Romero also calls to task well-known actors and comedians like Edward James Olmos and Katt Williams exposing their rise to fame through waffled racial power relations. For instance, regarding the comedian Williams, Romero does not hold back his hostility on what he perceives to be Williams’ embedded racism, “Even a pimp in parody / Becomes a prostitute / When he performs in / Phoenix, / Arizona / Where our dreams go to die…” Lines like these point to the book’s angry political dimensions against pop artists that sell out to the mainstream’s institutionalized racism. In this way, Romero’s poetry attempts to tackle the binary of U.S. racial thinking.
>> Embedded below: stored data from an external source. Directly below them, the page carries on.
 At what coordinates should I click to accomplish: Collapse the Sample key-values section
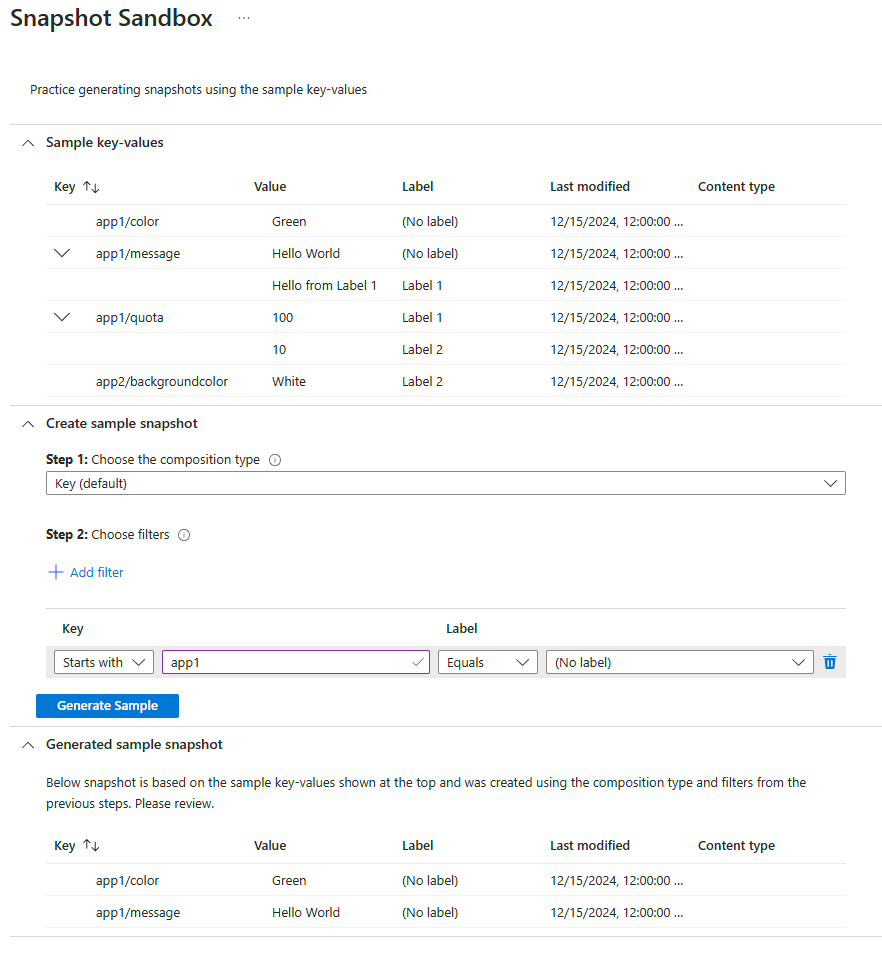point(28,143)
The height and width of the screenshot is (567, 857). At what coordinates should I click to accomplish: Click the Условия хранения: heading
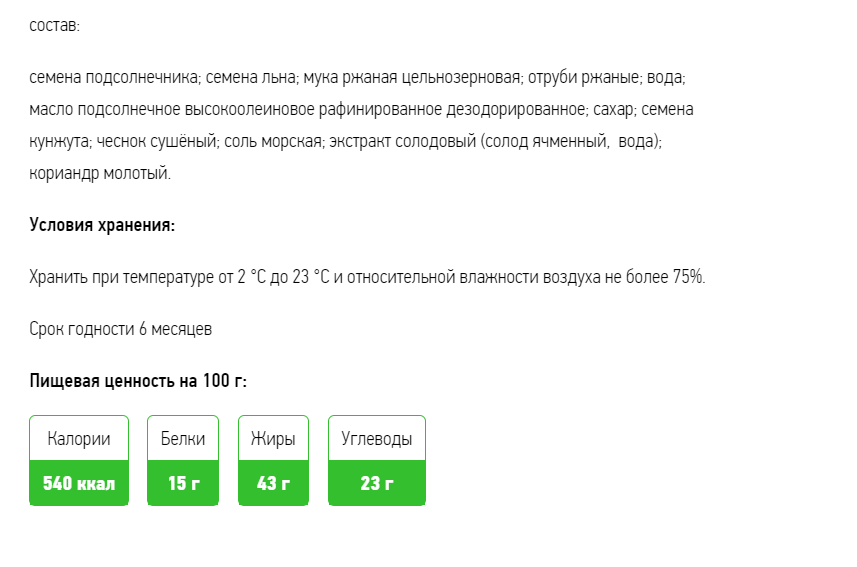pos(102,225)
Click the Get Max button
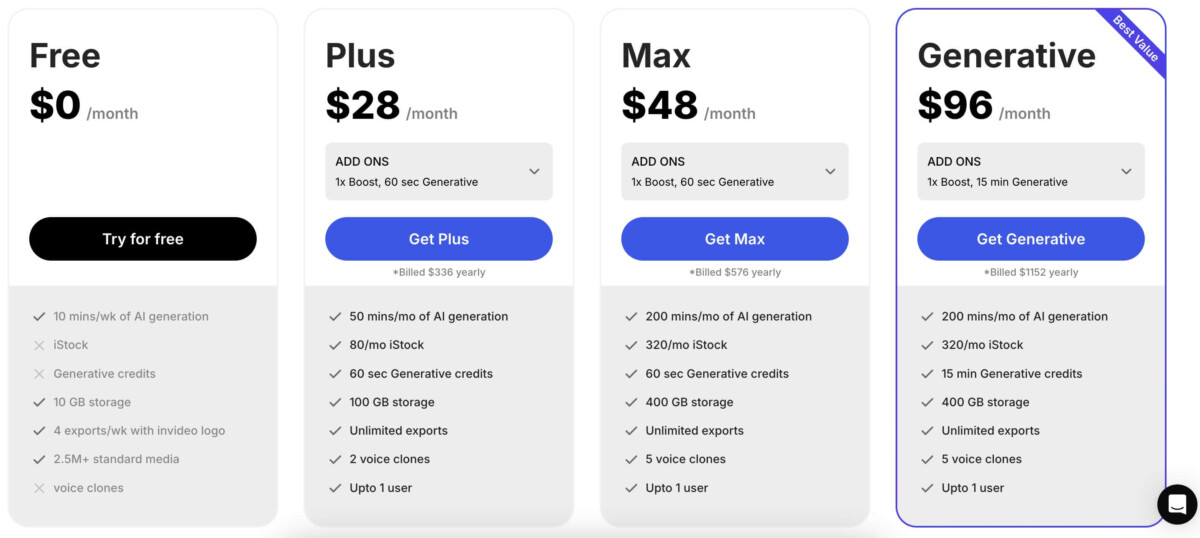Image resolution: width=1200 pixels, height=538 pixels. tap(735, 239)
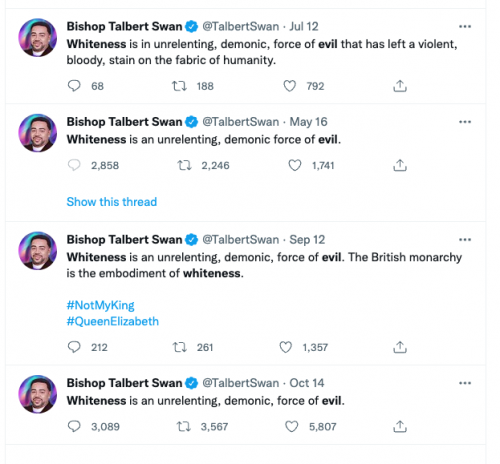Open more options on May 16 tweet
The image size is (500, 464).
click(465, 122)
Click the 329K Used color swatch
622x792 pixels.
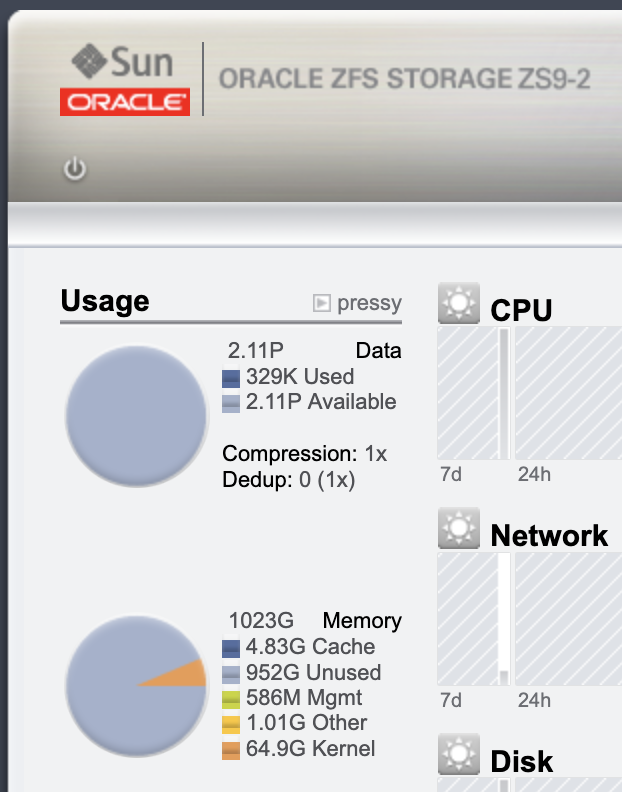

The idea that race only affects those who are racialized is implicated in the progression of his poems. He offers us a perspective on how the Black-White binary complicates the problematic and ahistorical ways in which Latin@/xs experience racism.

In My Name Is Romero, our author reminds us that Latin@/xs have experienced an arduous journey in the U.S. that includes coerced labor exploitation, internment, racist stereotypical representation, sweatshops, and sexual slavery. His voice is a continuation of how poets, through tough truth-telling, organize, and mobilize against power.

By the end of his book, Romero is commissioning his readers toward solidarity with him and his family, and the need to remember Latin@/x history.  In the poem “Our Name is Romero,” our author comes full circle: “We do this / As our father had done / Remember those who have come before / Those we know / And those lost to history / Our name is Romero.”

In a painful but thoughtful journey, Romero gives his readers license to contemplate their lives on the border of race, language, skin color, food, and religion. In that way, the poems are a space of agency where we are drawn into the author’s experiences, his anger, and his truths as we interrogate our own gaze and judgments of his life. With these poems Romero is another important voice that continues to expose the erasure of the history of struggle and progressive individual acts of validation and resistance of Latin@/x communities.

 

Yolanda Nieves

Yolanda Nieves, born and raised in Chicago’s Humboldt Park neighborhood, is an award-winning poet, playwright, director, educator, actress, and founder of The Vida Bella Ensemble. Author of two highly acclaimed poetry books, Dove over Clouds and The Spoken Body (Plainview Press), Dr. Nieves’s research and poetry has been featured in Hunter College’s prestigious El Centro Journal for Puerto Rican Studies, DePaul University’s Diálogo Center for Latino Research Journal, the San Francisco based New Directions for Adult and Continuing Education Journal, and the Journal of Vocational Education and Technology.